Monday, July 9, 2007

proposed triptych of sts francis and clara







This reconstruction has been modified; see above.

Monday, May 21, 2007

la vanidad del mundo




In a new book published in 2006, El Bosco y la tradición pictórica de lo fantástico, page 118, note 38, José Manuel Cruz Valdevinos observed that two or three letters in a single word in an old inventory seem to have been misread:
…Cuando la entrega se denomina una pintura "de la banidad del mundo", si bien los autores transcriben "bariedad"… (When it was delivered it was listed as a painting of "the vanity of the world", even though the authors transcribe it as "variety"…)

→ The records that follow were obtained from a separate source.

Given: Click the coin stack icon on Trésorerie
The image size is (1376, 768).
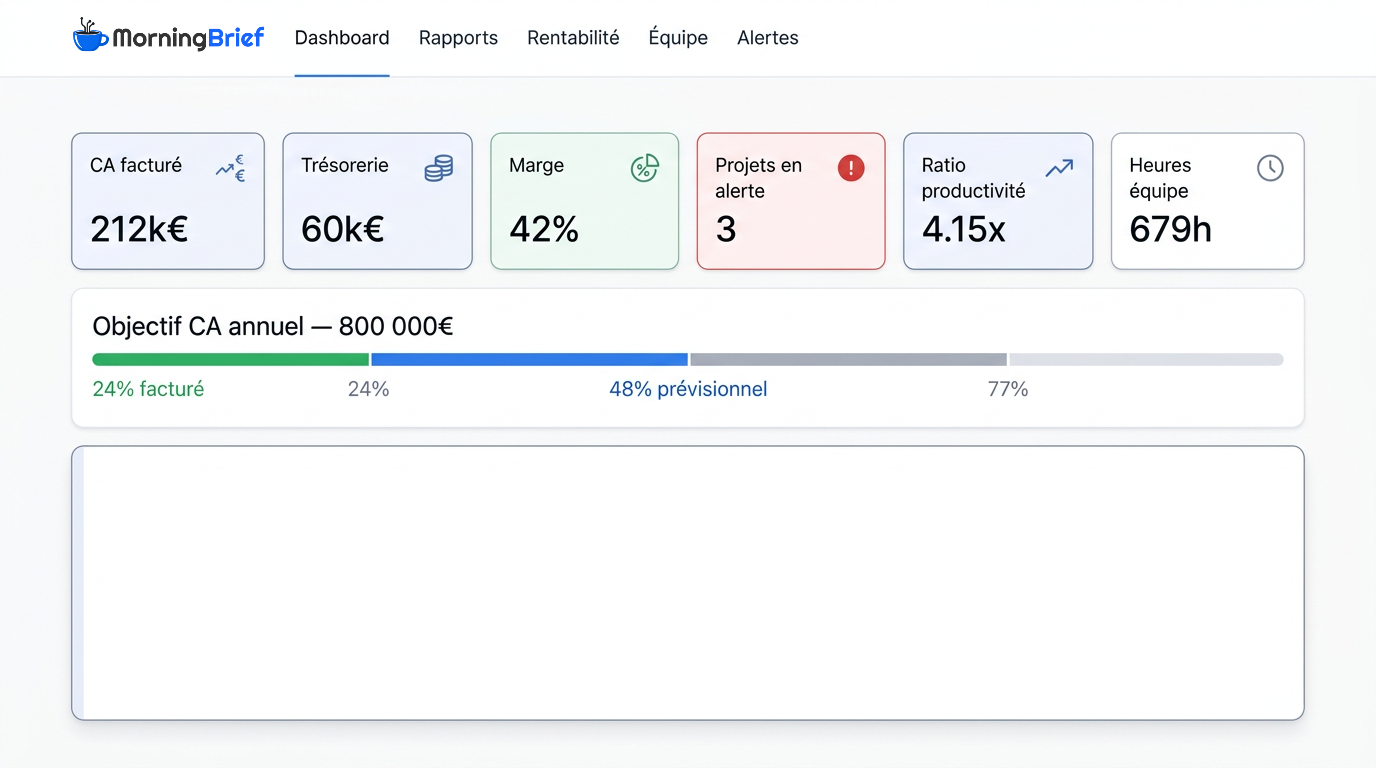Looking at the screenshot, I should (438, 168).
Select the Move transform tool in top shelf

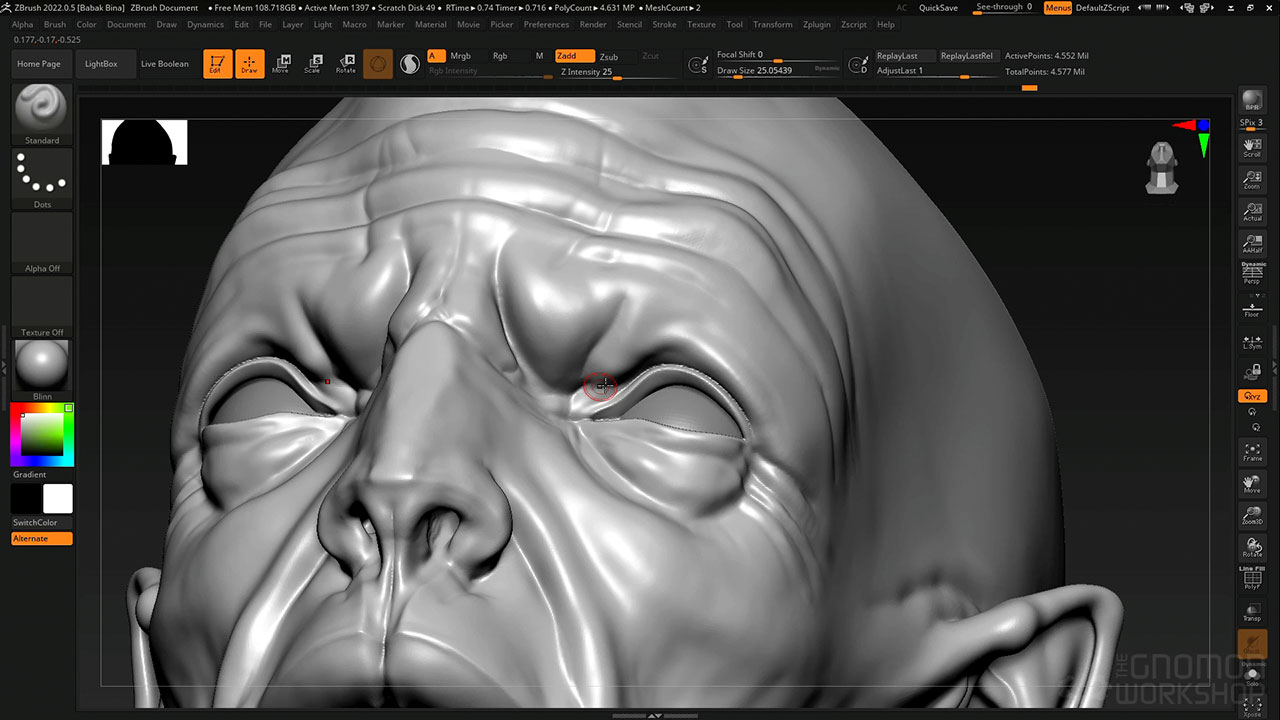tap(281, 64)
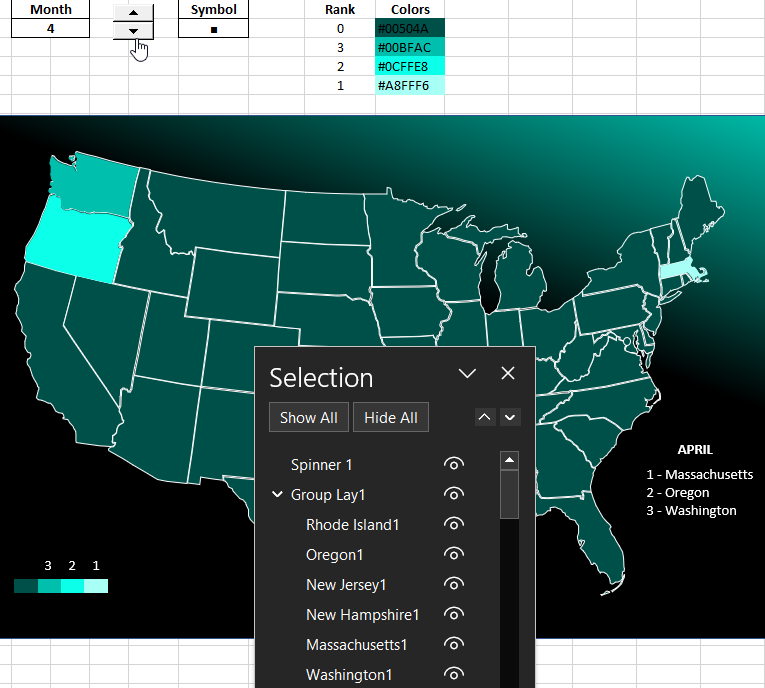Select Washington1 in the selection list
The image size is (765, 688).
[349, 674]
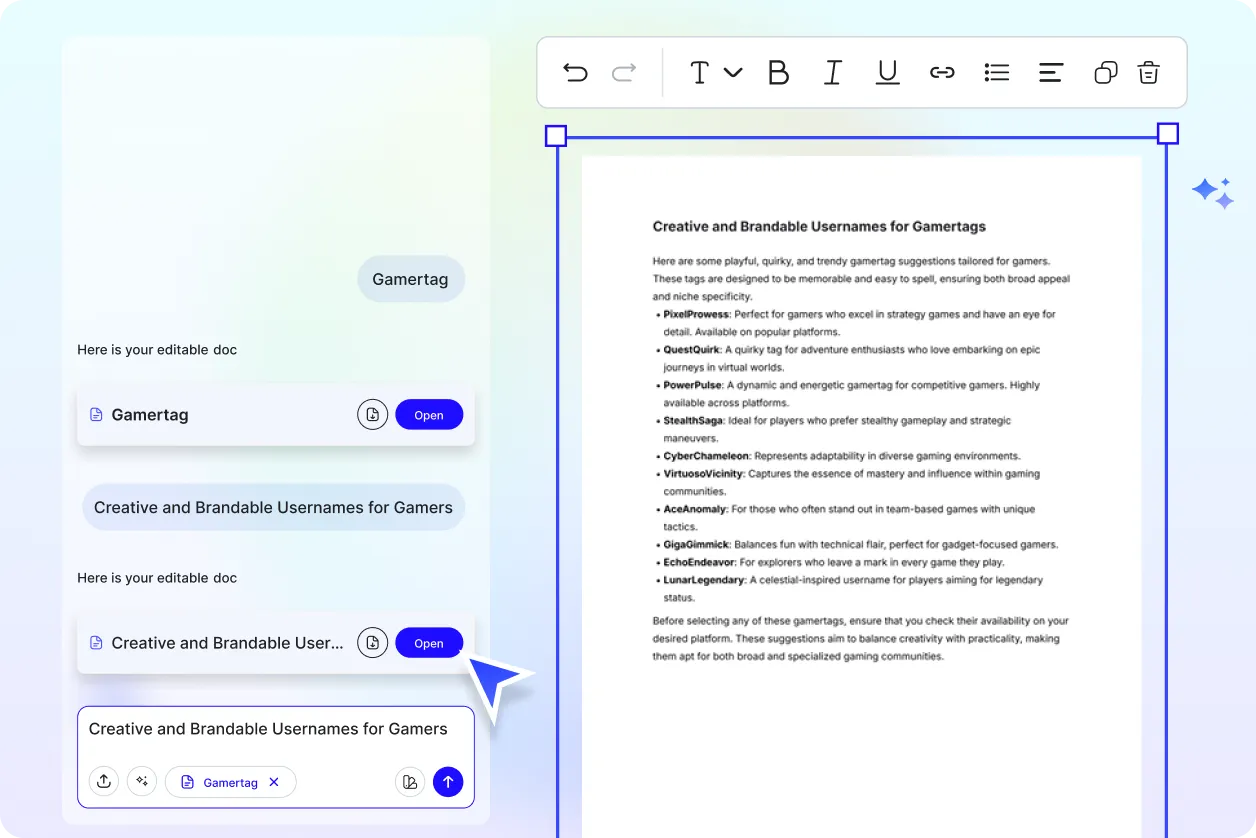Download the Gamertag doc
This screenshot has height=838, width=1256.
[372, 415]
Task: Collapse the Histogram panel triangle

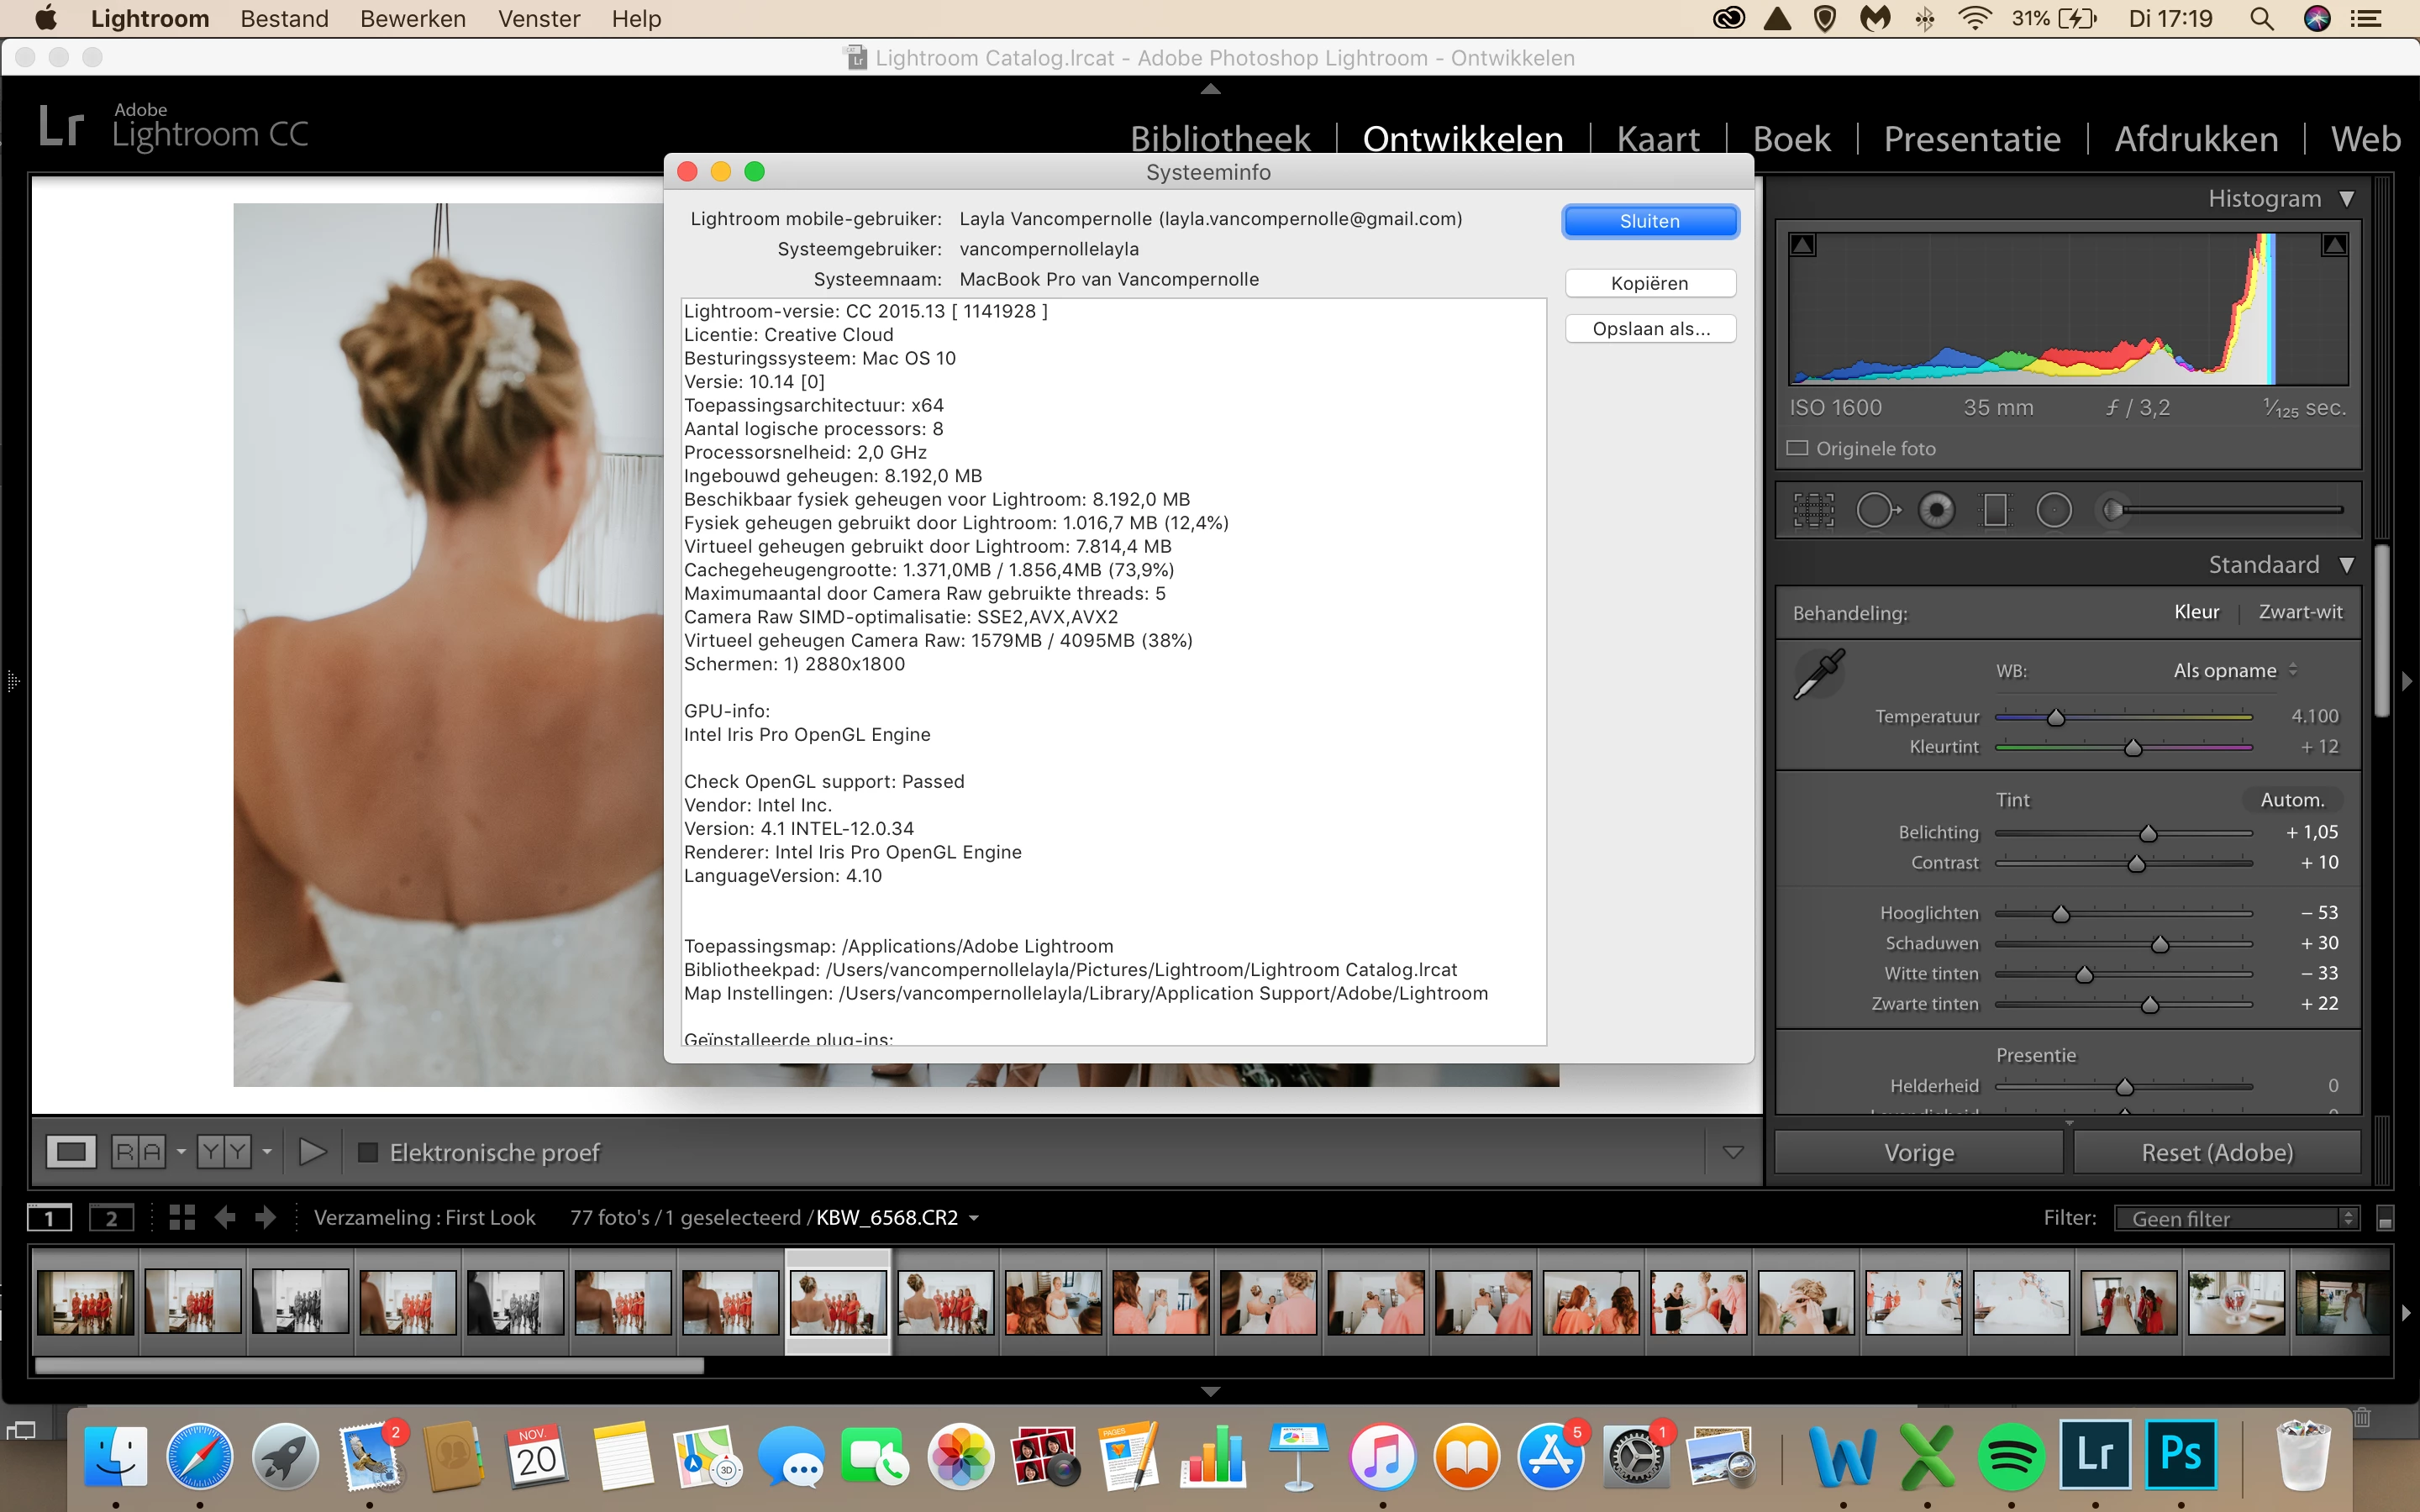Action: pyautogui.click(x=2347, y=199)
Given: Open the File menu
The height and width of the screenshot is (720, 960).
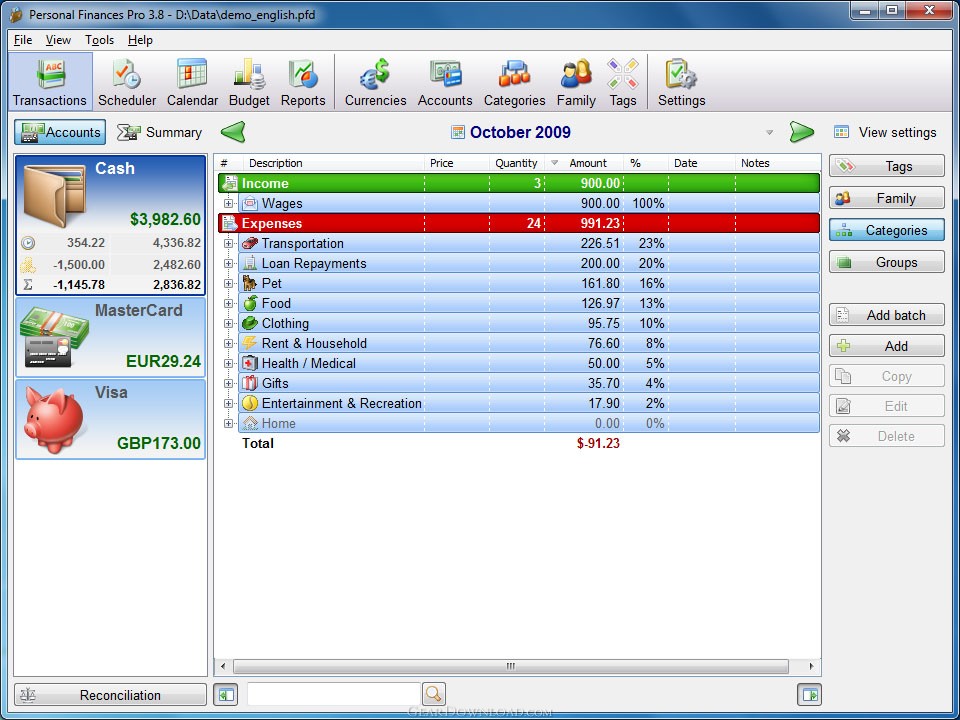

(The rest of this note has been moved to the notes page.)

Sunday, March 25, 2007

timeline


Labels with the wrong names or dates can drain almost all the meaning out of pictures. The age of the confusing news picture began long before Photoshop and YouTube.
(click image to enlarge)

Thursday, February 1, 2007

Intro



There is overwhelming evidence that El Jardín de las Delicias/The Garden of Delights dates from no earlier than 1527 or 1528. The indication of the exact date comes from the artist’s unique and eccentric version of Nahuatl picture writing, and corroboration for the date comes from images relating to at least four topics that have been completely unexplored by art historians in studies of this extremely famous painting:
  1. satires directed against Martin Luther
  2. Juana la Loca and her son and co-regent of Spain Carlos I (aka Charles V)
  3. parodies of some famous artists, including Leonardo, Michelangelo, Raphael et al.
  4. European scholars’ interest in native picture writing in the context of the 1528 trial of Hernán Cortés; or anything pertaining to New Spain/Mexico
A tacit attitude seems to persist among art historians where Hieronymus Bosch paintings can be regarded as easy in the sense that since Bosch died a few years before Martin Luther became prominent, the paintings are still Catholic and medieval. It is not easy to disentangle the reasons why the Bosch paintings were enigmatic in the first place and why they have remained enigmatic in the face of scholarly efforts; for instance what seems like an effect of censorship might sometimes have been an effort to filter information to keep explanations of heresy from reaching Juana la Loca in her seclusion at Tordesillas. What seems like obtuseness with regard to Nahuatl picture writing may have started with Pedro da Gante’s simplified picture catechisms, but it evolves into a set of preferences that have more to do with how Europeans regard European art than with the original hieroglyphics.
It is obvious that the twenty or more paintings and triptychs found in books about Hieronymus Bosch are not all by the same person, and it has been misleading to assume that if they are not all by Hieronymus Bosch, they must be imitations, forgeries, or attempts to rival Hieronymus Bosch. It is more complicated than that. Some are anti-Catholic and some are anti-Protestant, and the artists remained anonymous for different reasons, including but not limited to selling imitations of old paintings.
Changing the name of the artist who painted a famous painting is never easy, and it seems fortunate that El Jardín de las Delicias/The Garden of Delights is already labeled “El Bosco”; perhaps the nickname will still apply to the real artist when and if she or he is identified by name, particularly if (as seems likely) the artist who painted El Jardín de las Delicias/The Garden of Delights was Spanish or at least lived in Spain.
This online project is comprised of five blogs, with this page functioning as an index and a place to look for updates. The plan is to have this intro continue to be at the top of the page, followed by a conventional blog with the newest posting at the top. The postings will consist of consist of short summaries with highlighted links that will make it easy to find pictures and explanations.